Deitado sobre as nuvens

"Perché da qui il mondo scivola..."

terça-feira, 19 de outubro de 2010

Correspondência

Essa semana falava com um amigo sobre as eleições pra presidente, sobre as polêmicas que lançam as candidaturas umas sobre as outras, sobre nossas preferências partidárias e tal...

Uma das características marcantes dessa campanha é a gritaria sobre dois assuntos polêmicos, das quais os candidatos tentaram (desta vez) inutilmente fugir: aborto e união gay.
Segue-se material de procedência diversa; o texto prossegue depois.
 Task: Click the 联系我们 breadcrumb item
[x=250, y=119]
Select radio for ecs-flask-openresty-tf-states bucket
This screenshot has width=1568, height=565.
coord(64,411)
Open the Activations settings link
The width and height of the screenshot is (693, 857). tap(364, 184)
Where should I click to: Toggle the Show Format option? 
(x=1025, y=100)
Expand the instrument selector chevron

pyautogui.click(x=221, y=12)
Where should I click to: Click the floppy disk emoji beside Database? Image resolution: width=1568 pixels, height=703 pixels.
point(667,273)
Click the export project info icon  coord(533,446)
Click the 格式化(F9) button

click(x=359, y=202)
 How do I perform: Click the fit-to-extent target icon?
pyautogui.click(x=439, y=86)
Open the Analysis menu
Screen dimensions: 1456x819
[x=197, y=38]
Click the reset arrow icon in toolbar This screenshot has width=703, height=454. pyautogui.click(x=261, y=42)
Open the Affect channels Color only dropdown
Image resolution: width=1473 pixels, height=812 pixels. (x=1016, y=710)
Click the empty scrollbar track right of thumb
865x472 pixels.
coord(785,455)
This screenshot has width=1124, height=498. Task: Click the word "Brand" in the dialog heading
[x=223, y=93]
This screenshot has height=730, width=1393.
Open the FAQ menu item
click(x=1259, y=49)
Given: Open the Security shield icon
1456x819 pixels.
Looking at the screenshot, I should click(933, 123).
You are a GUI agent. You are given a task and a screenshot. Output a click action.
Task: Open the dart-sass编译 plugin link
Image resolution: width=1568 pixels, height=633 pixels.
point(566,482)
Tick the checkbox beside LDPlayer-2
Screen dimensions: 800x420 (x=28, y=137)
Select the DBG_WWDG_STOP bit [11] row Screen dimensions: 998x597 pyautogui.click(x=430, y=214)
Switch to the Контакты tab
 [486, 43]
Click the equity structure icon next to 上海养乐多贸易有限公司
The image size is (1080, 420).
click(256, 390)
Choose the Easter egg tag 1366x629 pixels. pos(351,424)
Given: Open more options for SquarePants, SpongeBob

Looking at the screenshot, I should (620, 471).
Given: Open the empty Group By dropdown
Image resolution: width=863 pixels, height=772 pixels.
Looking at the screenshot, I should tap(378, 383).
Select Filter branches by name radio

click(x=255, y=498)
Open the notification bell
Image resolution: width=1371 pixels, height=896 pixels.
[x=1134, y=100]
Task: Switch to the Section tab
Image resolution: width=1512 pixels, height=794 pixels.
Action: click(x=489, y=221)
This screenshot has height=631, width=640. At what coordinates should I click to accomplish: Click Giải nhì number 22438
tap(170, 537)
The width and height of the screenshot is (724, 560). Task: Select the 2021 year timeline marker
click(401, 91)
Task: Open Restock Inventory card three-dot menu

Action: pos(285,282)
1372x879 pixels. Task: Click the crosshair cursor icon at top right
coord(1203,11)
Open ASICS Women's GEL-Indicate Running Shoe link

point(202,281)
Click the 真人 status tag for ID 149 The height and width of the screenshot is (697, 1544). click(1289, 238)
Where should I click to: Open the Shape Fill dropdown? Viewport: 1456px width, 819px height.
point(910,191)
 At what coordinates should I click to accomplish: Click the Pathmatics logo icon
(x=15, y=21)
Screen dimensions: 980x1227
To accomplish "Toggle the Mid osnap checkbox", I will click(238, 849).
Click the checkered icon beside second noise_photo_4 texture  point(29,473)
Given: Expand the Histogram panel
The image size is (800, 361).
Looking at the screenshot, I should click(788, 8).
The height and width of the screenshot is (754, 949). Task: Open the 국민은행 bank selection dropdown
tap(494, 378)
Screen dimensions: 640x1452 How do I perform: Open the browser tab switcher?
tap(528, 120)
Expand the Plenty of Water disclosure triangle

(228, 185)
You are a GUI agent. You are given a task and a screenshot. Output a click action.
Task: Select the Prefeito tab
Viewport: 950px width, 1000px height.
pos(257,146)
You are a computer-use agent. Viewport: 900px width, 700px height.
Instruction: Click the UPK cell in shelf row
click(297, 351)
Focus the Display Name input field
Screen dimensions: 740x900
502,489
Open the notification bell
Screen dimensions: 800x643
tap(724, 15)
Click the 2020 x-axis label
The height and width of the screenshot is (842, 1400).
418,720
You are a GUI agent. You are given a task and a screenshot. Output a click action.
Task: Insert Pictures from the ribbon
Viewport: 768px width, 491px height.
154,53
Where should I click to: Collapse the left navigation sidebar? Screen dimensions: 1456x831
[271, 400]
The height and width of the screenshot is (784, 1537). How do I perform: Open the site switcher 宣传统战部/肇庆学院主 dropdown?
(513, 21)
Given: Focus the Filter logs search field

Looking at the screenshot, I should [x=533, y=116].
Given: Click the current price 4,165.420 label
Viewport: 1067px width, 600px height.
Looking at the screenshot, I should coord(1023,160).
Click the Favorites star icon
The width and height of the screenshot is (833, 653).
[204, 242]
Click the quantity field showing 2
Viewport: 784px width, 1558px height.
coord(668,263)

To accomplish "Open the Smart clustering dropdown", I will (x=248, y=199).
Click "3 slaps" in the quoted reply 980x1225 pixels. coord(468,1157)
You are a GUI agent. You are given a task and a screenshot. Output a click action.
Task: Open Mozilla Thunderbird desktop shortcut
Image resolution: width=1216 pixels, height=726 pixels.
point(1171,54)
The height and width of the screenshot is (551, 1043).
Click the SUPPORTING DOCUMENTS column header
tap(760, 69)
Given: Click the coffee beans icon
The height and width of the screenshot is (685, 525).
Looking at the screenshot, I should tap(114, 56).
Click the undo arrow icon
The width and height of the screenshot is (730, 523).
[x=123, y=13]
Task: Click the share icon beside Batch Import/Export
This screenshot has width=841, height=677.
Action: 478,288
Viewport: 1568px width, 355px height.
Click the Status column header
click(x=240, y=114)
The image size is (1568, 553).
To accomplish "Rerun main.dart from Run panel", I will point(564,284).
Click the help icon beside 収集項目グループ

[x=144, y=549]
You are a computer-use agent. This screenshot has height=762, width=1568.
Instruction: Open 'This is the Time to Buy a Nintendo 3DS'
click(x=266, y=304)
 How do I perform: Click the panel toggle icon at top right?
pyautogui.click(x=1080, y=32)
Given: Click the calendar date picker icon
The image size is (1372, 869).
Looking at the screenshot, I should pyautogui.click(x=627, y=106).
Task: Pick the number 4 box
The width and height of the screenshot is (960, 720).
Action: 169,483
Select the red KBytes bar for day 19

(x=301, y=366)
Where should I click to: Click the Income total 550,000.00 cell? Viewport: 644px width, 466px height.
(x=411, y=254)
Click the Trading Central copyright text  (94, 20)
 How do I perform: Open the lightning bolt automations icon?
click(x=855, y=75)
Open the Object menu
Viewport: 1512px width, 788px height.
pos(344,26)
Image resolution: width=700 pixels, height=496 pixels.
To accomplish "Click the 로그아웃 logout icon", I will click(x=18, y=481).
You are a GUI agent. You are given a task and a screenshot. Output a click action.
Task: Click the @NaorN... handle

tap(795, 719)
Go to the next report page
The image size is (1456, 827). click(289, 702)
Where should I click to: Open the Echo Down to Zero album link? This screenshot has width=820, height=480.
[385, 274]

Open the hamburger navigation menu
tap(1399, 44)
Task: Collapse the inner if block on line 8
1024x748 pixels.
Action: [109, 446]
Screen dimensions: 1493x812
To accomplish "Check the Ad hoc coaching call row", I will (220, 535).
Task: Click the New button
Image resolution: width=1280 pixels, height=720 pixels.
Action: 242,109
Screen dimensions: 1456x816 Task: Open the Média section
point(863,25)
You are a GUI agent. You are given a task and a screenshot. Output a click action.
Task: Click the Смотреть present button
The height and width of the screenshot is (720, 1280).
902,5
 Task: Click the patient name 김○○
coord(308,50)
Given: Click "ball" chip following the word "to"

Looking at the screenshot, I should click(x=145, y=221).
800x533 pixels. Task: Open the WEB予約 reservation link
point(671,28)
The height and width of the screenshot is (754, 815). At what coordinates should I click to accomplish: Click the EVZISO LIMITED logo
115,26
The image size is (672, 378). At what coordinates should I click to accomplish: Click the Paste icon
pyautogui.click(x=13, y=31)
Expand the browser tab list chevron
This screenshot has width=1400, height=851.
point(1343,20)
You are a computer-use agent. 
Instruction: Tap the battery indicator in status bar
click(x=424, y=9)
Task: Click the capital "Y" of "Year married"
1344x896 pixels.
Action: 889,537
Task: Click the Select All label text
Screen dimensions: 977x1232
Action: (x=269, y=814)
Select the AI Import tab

Sobre este último, compartilho aqui a íntegra da minha parte de uma das conversas que tivemos sobre o assunto:

"Esse argumento dos beatos fervorosos de que seus cultos serão
reprimidos pela aprovação dessa lei me faz pensar o seguinte: se
perguntarmos a qualquer um desses beatos se num culto o pastor
defender um discurso de que negros são inferiores e desprovidos de
alma (e sei lá mais o que), eles certamente concordarão de que não
seria correto, afinal já é QUASE consenso que essa ideia ficou lá no
século passado, enfim... todos afirmariam que jamais fariam tal
discurso, e creio que de fato não o fazem na prática. E duvido que não
o façam só porque existe uma lei para coibir atos ditos "racismo", mas
porque de fato tem a conviccção, a cultura já alicerçada de que não é
o correto a fazer. Do mesmo modo, certamente não defendem o roubo, ou
o estelionato, ou sei lá mais o que...

Talvez seja esse um dos "nós" desse PL... ele cria uma figura penal em
torno de algo que carece estar investido de um consenso cultural entre
as pessoas. Ainda está internalizado na imensa maioria das pessoas que
ser homossexual é errado, que esses não merecem ter direitos iguais e
por aí vai... então realmente imagino o pavor que essas pessoas tem ao
se deparar com uma nova lei que recrimine algo nelas que acham
absolutamente normal.

Leis como a 122 são sim necessárias, assim como já existem aquelas que
protegem negros, mulheres, índios... mas o mundo que nós queremos só
vai mesmo existir no dia em que aqueles que são contra ela forem
minoria, e a inversão desse quadro parece passar por essa atualização
no paradigma atualmente dominante sobre a sexualidade.

Em suma, leis são necessárias mas não resolvem todas as nossas
angústias. Essa lei será de grande valia, mas a homofobia só deixará
de existir no dia em que as pessoas acreditarem de coração que ela é
errada.

As vezes me entristece chegar dentro da minha prórpria casa e perceber
o quanto esse caminho do paradigma é longo e tortuoso. Quando visito
parte da minha família, que vive mais no interior do estado, o abismo
parece ainda maior. As grandes cidades, por pior que sejam, ainda são
"ilhas" de tolerância, isoladas e tortas.

Acho que gays tem mesmo que ter filhos, e nós, como pais, temos a
tarefa árdua da qual não podemos jamais abrir mão e quiçá sejamos os
mais capacitados a executá-la (pela dor que nos atinge a pele):
transmitir a esses meninos e meninas essa atualização de paradigma da
qual falo.

Quando olho em volta, vejo muito pouco carinho por essa questão da
parte dos heterossexuais que se tornam pais, mesmo aqueles pais tão
jovens quanto nós, que supostamente deveriam ter ideias mais
libertárias que a geração anteior. Infelizmente vejo jovens pais tão
conservadores quanto o foram seus pais também.

Não, não sou pessimista, de modo algum! Creio como possíveis essas
mudanças que queremos, apenas não me deixo iludir achando que o
caminho será fácil. E também não penso em abdicar desse caminho."